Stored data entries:
##########
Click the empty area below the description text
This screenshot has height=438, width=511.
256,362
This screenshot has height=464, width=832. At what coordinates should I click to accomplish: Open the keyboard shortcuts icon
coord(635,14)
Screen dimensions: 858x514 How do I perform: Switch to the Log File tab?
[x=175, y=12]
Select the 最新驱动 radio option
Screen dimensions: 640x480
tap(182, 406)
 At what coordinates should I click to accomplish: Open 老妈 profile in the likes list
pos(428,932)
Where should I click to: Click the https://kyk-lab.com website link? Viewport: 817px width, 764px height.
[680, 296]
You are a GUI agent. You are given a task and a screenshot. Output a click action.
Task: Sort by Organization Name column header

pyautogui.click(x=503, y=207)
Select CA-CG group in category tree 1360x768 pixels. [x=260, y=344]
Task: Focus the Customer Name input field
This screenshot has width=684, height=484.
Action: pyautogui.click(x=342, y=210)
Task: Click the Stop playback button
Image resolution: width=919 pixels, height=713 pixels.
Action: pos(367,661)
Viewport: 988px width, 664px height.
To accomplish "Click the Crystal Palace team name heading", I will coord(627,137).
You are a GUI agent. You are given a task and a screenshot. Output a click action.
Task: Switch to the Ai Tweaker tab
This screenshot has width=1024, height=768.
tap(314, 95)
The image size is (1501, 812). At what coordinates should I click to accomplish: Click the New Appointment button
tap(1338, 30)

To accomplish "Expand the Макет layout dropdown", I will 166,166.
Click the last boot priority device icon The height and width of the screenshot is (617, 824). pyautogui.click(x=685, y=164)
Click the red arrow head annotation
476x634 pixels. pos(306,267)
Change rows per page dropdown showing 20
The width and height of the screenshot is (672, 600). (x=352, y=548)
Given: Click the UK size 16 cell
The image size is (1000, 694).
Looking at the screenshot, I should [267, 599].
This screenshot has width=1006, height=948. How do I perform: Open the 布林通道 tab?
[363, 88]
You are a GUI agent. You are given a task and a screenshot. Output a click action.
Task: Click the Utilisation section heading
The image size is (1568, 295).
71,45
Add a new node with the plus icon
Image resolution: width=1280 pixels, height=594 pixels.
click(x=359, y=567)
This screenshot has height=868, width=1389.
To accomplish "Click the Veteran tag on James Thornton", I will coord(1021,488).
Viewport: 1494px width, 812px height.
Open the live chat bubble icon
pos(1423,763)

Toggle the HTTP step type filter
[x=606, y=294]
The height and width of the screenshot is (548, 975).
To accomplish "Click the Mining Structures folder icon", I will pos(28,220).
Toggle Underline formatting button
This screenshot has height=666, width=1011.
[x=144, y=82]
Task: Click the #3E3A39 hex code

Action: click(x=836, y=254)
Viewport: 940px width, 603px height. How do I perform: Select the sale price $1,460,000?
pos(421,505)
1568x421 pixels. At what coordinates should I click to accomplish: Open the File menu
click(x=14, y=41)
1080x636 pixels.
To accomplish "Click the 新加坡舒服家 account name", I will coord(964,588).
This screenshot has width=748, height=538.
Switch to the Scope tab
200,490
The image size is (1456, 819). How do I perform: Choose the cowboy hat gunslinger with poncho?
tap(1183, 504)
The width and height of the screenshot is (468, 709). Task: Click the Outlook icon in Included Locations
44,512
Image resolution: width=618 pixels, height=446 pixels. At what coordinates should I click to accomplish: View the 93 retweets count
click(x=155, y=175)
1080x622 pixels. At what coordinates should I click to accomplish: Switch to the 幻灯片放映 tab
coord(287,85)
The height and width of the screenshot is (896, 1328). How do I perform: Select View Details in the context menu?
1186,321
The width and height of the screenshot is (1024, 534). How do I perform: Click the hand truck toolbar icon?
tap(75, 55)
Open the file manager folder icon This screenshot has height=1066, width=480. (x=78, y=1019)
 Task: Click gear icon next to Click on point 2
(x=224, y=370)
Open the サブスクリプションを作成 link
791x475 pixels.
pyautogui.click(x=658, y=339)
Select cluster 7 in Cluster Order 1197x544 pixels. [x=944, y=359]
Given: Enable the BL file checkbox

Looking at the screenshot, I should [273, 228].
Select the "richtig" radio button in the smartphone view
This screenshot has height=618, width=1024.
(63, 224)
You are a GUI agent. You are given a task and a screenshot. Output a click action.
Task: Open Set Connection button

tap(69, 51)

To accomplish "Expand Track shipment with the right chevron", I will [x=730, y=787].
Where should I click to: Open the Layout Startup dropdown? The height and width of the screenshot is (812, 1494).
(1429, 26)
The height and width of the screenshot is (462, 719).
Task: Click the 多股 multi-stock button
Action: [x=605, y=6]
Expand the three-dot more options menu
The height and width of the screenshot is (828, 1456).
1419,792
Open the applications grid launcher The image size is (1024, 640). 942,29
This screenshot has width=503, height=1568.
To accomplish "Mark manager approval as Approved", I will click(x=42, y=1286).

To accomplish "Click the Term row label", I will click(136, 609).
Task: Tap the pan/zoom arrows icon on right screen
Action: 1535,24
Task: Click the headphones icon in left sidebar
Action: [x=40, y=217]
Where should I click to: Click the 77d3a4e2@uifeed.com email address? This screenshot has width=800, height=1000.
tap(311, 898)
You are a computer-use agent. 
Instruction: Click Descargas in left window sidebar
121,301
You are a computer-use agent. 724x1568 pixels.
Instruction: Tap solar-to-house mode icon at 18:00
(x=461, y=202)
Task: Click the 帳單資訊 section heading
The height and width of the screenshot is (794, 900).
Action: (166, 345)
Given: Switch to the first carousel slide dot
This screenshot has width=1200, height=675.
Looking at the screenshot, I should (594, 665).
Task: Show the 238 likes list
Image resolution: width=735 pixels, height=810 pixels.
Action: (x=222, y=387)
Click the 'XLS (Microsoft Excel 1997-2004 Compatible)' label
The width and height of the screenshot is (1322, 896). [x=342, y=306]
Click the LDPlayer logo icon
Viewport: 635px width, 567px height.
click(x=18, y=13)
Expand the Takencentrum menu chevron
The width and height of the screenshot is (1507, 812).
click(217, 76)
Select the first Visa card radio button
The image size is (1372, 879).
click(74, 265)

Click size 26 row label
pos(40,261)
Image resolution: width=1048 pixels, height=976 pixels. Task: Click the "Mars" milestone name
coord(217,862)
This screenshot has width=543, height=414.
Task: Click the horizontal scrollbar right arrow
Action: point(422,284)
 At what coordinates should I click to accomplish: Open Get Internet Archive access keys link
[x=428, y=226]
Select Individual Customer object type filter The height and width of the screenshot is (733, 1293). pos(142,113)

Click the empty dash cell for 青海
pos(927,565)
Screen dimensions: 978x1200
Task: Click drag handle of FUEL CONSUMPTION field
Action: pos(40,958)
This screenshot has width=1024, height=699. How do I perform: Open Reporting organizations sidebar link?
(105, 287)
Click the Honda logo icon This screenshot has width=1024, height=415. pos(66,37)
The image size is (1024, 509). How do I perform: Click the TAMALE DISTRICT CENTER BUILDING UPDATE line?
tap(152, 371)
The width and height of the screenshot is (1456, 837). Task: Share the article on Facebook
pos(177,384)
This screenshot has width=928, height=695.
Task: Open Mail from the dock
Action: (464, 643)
##########
What is expected: Repeat every record above. Each one must match exactly.

Solution to this problem:
Click the empty area below the description text
This screenshot has height=438, width=511.
256,362
This screenshot has height=464, width=832. At what coordinates should I click to accomplish: Open the keyboard shortcuts icon
coord(635,14)
Screen dimensions: 858x514 How do I perform: Switch to the Log File tab?
[x=175, y=12]
Select the 最新驱动 radio option
Screen dimensions: 640x480
tap(182, 406)
 At what coordinates should I click to accomplish: Open 老妈 profile in the likes list
pos(428,932)
Where should I click to: Click the https://kyk-lab.com website link? Viewport: 817px width, 764px height.
[680, 296]
You are a GUI agent. You are given a task and a screenshot. Output a click action.
Task: Sort by Organization Name column header

pyautogui.click(x=503, y=207)
Select CA-CG group in category tree 1360x768 pixels. [x=260, y=344]
Task: Focus the Customer Name input field
This screenshot has width=684, height=484.
Action: pyautogui.click(x=342, y=210)
Task: Click the Stop playback button
Image resolution: width=919 pixels, height=713 pixels.
Action: pos(367,661)
Viewport: 988px width, 664px height.
To accomplish "Click the Crystal Palace team name heading", I will coord(627,137).
You are a GUI agent. You are given a task and a screenshot. Output a click action.
Task: Switch to the Ai Tweaker tab
This screenshot has width=1024, height=768.
tap(314, 95)
The image size is (1501, 812). At what coordinates should I click to accomplish: Click the New Appointment button
tap(1338, 30)

To accomplish "Expand the Макет layout dropdown", I will 166,166.
Click the last boot priority device icon The height and width of the screenshot is (617, 824). pyautogui.click(x=685, y=164)
Click the red arrow head annotation
476x634 pixels. pos(306,267)
Change rows per page dropdown showing 20
The width and height of the screenshot is (672, 600). (x=352, y=548)
Given: Click the UK size 16 cell
The image size is (1000, 694).
Looking at the screenshot, I should [267, 599].
This screenshot has width=1006, height=948. How do I perform: Open the 布林通道 tab?
[363, 88]
You are a GUI agent. You are given a task and a screenshot. Output a click action.
Task: Click the Utilisation section heading
The image size is (1568, 295).
71,45
Add a new node with the plus icon
Image resolution: width=1280 pixels, height=594 pixels.
click(x=359, y=567)
This screenshot has height=868, width=1389.
To accomplish "Click the Veteran tag on James Thornton", I will coord(1021,488).
Viewport: 1494px width, 812px height.
Open the live chat bubble icon
pos(1423,763)

Toggle the HTTP step type filter
[x=606, y=294]
The height and width of the screenshot is (548, 975).
To accomplish "Click the Mining Structures folder icon", I will pos(28,220).
Toggle Underline formatting button
This screenshot has height=666, width=1011.
[x=144, y=82]
Task: Click the #3E3A39 hex code

Action: click(x=836, y=254)
Viewport: 940px width, 603px height. How do I perform: Select the sale price $1,460,000?
pos(421,505)
1568x421 pixels. At what coordinates should I click to accomplish: Open the File menu
click(x=14, y=41)
1080x636 pixels.
To accomplish "Click the 新加坡舒服家 account name", I will coord(964,588).
This screenshot has width=748, height=538.
Switch to the Scope tab
200,490
The image size is (1456, 819). How do I perform: Choose the cowboy hat gunslinger with poncho?
tap(1183, 504)
The width and height of the screenshot is (468, 709). Task: Click the Outlook icon in Included Locations
44,512
Image resolution: width=618 pixels, height=446 pixels. At what coordinates should I click to accomplish: View the 93 retweets count
click(x=155, y=175)
1080x622 pixels. At what coordinates should I click to accomplish: Switch to the 幻灯片放映 tab
coord(287,85)
The height and width of the screenshot is (896, 1328). How do I perform: Select View Details in the context menu?
1186,321
The width and height of the screenshot is (1024, 534). How do I perform: Click the hand truck toolbar icon?
tap(75, 55)
Open the file manager folder icon This screenshot has height=1066, width=480. (x=78, y=1019)
 Task: Click gear icon next to Click on point 2
(x=224, y=370)
Open the サブスクリプションを作成 link
791x475 pixels.
pyautogui.click(x=658, y=339)
Select cluster 7 in Cluster Order 1197x544 pixels. [x=944, y=359]
Given: Enable the BL file checkbox

Looking at the screenshot, I should [273, 228].
Select the "richtig" radio button in the smartphone view
This screenshot has height=618, width=1024.
(63, 224)
You are a GUI agent. You are given a task and a screenshot. Output a click action.
Task: Open Set Connection button

tap(69, 51)

To accomplish "Expand Track shipment with the right chevron", I will [x=730, y=787].
Where should I click to: Open the Layout Startup dropdown? The height and width of the screenshot is (812, 1494).
(1429, 26)
The height and width of the screenshot is (462, 719).
Task: Click the 多股 multi-stock button
Action: [x=605, y=6]
Expand the three-dot more options menu
The height and width of the screenshot is (828, 1456).
1419,792
Open the applications grid launcher The image size is (1024, 640). 942,29
This screenshot has width=503, height=1568.
To accomplish "Mark manager approval as Approved", I will click(x=42, y=1286).

To accomplish "Click the Term row label", I will click(136, 609).
Task: Tap the pan/zoom arrows icon on right screen
Action: 1535,24
Task: Click the headphones icon in left sidebar
Action: [x=40, y=217]
Where should I click to: Click the 77d3a4e2@uifeed.com email address? This screenshot has width=800, height=1000.
tap(311, 898)
You are a computer-use agent. 
Instruction: Click Descargas in left window sidebar
121,301
You are a computer-use agent. 724x1568 pixels.
Instruction: Tap solar-to-house mode icon at 18:00
(x=461, y=202)
Task: Click the 帳單資訊 section heading
The height and width of the screenshot is (794, 900).
Action: (166, 345)
Given: Switch to the first carousel slide dot
This screenshot has width=1200, height=675.
Looking at the screenshot, I should (594, 665).
Task: Show the 238 likes list
Image resolution: width=735 pixels, height=810 pixels.
Action: (x=222, y=387)
Click the 'XLS (Microsoft Excel 1997-2004 Compatible)' label
The width and height of the screenshot is (1322, 896). [x=342, y=306]
Click the LDPlayer logo icon
Viewport: 635px width, 567px height.
click(x=18, y=13)
Expand the Takencentrum menu chevron
The width and height of the screenshot is (1507, 812).
click(217, 76)
Select the first Visa card radio button
The image size is (1372, 879).
click(74, 265)

Click size 26 row label
pos(40,261)
Image resolution: width=1048 pixels, height=976 pixels. Task: Click the "Mars" milestone name
coord(217,862)
This screenshot has width=543, height=414.
Task: Click the horizontal scrollbar right arrow
Action: point(422,284)
 At what coordinates should I click to accomplish: Open Get Internet Archive access keys link
[x=428, y=226]
Select Individual Customer object type filter The height and width of the screenshot is (733, 1293). pos(142,113)

Click the empty dash cell for 青海
pos(927,565)
Screen dimensions: 978x1200
Task: Click drag handle of FUEL CONSUMPTION field
Action: pos(40,958)
This screenshot has width=1024, height=699. How do I perform: Open Reporting organizations sidebar link?
(105, 287)
Click the Honda logo icon This screenshot has width=1024, height=415. pos(66,37)
The image size is (1024, 509). How do I perform: Click the TAMALE DISTRICT CENTER BUILDING UPDATE line?
tap(152, 371)
The width and height of the screenshot is (1456, 837). Task: Share the article on Facebook
pos(177,384)
This screenshot has width=928, height=695.
Task: Open Mail from the dock
Action: (464, 643)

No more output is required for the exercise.